OBRIGAÇÕES QUE AS ACADEMIAS TERÃO QUE SEGUIR:

– Número máximo de alunos por 3 ou 4 metros quadrados
– Uso de máscaras
– Higienização de calçados na entrada
– Álcool em gel em todo o ambiente
– Medição de temperatura corporal
– Intervalo entre aulas para higienização do tatame
– Aulas de drills e condicionamento físico sem contato

Nika também fez questão de enfatizar a importância de se encontrar um equilíbrio entre saúde e economia nesse momento. A faixa-preta citou que no estado, academias fecharam e alguns professores estão passando uma situação delicada para sustentar a família. Ela ainda pontuou dois tópicos para a reabertura.

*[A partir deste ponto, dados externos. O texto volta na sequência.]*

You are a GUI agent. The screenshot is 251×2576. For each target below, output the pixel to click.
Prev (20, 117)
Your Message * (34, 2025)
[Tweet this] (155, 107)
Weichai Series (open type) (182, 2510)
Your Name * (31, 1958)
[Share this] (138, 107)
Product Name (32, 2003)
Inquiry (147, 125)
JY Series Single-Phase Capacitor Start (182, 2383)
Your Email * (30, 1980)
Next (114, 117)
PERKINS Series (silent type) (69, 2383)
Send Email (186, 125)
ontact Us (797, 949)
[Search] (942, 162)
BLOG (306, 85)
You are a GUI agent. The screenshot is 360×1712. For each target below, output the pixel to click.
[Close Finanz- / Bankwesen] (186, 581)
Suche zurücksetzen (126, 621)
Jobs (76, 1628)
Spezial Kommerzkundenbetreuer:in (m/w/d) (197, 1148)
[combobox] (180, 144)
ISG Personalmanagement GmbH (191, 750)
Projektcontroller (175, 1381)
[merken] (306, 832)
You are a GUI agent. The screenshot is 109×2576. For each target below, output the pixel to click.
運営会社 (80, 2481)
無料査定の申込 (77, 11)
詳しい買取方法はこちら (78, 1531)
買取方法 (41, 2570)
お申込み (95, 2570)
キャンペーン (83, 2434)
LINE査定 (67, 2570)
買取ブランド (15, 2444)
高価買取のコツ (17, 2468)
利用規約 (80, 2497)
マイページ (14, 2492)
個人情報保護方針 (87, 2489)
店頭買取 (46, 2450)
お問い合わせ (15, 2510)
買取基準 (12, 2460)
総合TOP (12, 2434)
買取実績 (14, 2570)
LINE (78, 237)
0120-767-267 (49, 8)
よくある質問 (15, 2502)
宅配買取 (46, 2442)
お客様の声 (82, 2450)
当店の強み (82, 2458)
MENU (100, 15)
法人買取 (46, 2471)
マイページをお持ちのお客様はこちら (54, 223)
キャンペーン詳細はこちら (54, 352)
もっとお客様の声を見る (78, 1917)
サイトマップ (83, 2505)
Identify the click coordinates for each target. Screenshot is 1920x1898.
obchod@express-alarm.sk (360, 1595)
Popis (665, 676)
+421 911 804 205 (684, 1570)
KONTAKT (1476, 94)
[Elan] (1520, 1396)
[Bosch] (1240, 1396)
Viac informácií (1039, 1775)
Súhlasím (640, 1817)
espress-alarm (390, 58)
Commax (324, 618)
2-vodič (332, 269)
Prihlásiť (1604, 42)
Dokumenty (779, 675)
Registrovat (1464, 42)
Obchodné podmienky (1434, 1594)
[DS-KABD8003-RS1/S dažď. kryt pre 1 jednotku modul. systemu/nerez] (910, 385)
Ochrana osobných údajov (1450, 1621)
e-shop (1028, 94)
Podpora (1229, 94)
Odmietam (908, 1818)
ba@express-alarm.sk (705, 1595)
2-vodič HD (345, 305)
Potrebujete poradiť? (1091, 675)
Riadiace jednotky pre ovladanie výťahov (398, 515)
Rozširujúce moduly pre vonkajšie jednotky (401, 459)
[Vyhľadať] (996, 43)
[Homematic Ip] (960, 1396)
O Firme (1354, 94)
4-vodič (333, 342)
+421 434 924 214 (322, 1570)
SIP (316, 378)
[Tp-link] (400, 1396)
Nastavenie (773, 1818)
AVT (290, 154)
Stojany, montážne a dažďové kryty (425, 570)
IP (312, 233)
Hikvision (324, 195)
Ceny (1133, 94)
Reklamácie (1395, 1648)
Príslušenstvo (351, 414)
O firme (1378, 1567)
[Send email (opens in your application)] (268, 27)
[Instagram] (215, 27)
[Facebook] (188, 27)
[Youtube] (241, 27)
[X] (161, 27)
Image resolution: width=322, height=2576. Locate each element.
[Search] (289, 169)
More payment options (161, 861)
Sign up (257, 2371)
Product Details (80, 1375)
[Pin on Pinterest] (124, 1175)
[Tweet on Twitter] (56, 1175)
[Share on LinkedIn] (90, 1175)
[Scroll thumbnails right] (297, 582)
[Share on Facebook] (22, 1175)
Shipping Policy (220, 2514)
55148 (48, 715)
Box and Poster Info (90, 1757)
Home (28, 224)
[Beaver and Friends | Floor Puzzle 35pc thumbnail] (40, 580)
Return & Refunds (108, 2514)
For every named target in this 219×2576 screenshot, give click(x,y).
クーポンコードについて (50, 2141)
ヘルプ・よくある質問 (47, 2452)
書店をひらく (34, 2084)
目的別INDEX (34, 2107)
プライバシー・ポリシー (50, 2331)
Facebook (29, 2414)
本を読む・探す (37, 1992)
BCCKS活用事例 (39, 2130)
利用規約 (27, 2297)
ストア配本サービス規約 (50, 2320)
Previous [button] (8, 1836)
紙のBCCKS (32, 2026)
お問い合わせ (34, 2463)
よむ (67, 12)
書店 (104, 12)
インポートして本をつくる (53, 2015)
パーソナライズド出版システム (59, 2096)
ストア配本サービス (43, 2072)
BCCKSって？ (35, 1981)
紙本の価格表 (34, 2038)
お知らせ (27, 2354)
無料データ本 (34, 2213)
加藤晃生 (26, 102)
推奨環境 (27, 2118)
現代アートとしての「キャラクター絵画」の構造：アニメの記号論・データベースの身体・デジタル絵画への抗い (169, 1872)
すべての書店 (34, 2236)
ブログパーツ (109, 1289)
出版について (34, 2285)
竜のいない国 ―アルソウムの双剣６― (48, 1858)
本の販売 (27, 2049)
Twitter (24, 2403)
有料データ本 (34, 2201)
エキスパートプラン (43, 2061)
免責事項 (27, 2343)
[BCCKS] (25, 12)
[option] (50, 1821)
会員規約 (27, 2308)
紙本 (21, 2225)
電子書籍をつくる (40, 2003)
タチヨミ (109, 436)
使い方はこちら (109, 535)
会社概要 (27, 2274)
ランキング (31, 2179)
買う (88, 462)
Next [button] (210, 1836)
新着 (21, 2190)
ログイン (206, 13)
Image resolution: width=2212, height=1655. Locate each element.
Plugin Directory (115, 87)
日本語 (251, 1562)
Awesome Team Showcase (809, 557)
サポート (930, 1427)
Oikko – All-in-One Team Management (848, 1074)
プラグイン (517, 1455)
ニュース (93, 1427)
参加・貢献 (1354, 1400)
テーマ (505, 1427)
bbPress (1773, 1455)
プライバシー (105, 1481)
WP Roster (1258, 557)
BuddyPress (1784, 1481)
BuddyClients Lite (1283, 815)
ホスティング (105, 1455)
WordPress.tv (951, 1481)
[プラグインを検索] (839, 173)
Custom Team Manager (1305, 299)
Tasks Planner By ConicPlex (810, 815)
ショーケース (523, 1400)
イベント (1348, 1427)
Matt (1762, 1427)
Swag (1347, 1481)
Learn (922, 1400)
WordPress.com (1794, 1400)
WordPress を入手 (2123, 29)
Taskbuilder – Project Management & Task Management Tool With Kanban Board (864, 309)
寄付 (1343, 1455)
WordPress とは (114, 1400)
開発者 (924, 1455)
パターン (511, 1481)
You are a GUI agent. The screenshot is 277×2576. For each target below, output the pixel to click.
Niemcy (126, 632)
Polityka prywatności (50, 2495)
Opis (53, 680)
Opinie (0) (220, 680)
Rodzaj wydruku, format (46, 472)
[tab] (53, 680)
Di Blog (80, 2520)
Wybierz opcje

“Acho que dois pontos serão importantes nas retomadas das aulas. O isolamento social em si faz muito mal psicologicamente e emocionalmente para as pessoas. Você ter um contato, ainda que mínimo com outras pessoas, pode ser de grande valia. Acredito que o outro ponto positivo é as pessoas buscarem qualidade de vida, algo que vai ajudar a trazer mais imunidade consequentemente”, disse a casca-grossa.

Única mulher na reunião

Nika foi a única mulher presente na reunião realizada no Palácio Iguaçu. Respeitada professora dentro da comunidade do Jiu-Jitsu, ela respondeu à TATAME se foi devidamente ouvida e compreendida pelos outros representantes de artes marciais no encontro: “Eu fui convidada por um deputado (Alexandre Amaro), ele sempre fez valer a minha voz nessas reuniões. Mas é claro que um ou outro professor olha torto, não entende o que uma mulher está fazendo ali. Mas esse é um espaço nosso por direito e, com muito trabalho, vamos conquistá-lo novamente. Não deveríamos ter que conquistar o que é nosso. Mas isso será com muito trabalho, participando dessas reuniões e fazendo a diferença aonde é importante”, concluiu ela.

De acordo a Secretaria de Saúde do Paraná, o estado registra 1.156 casos oficiais e 73 mortes. São ao todo 117 cidades afetadas pelo coronavírus. O Brasil já tem mais de 66 mil infectados e a marca de 4.500 óbitos.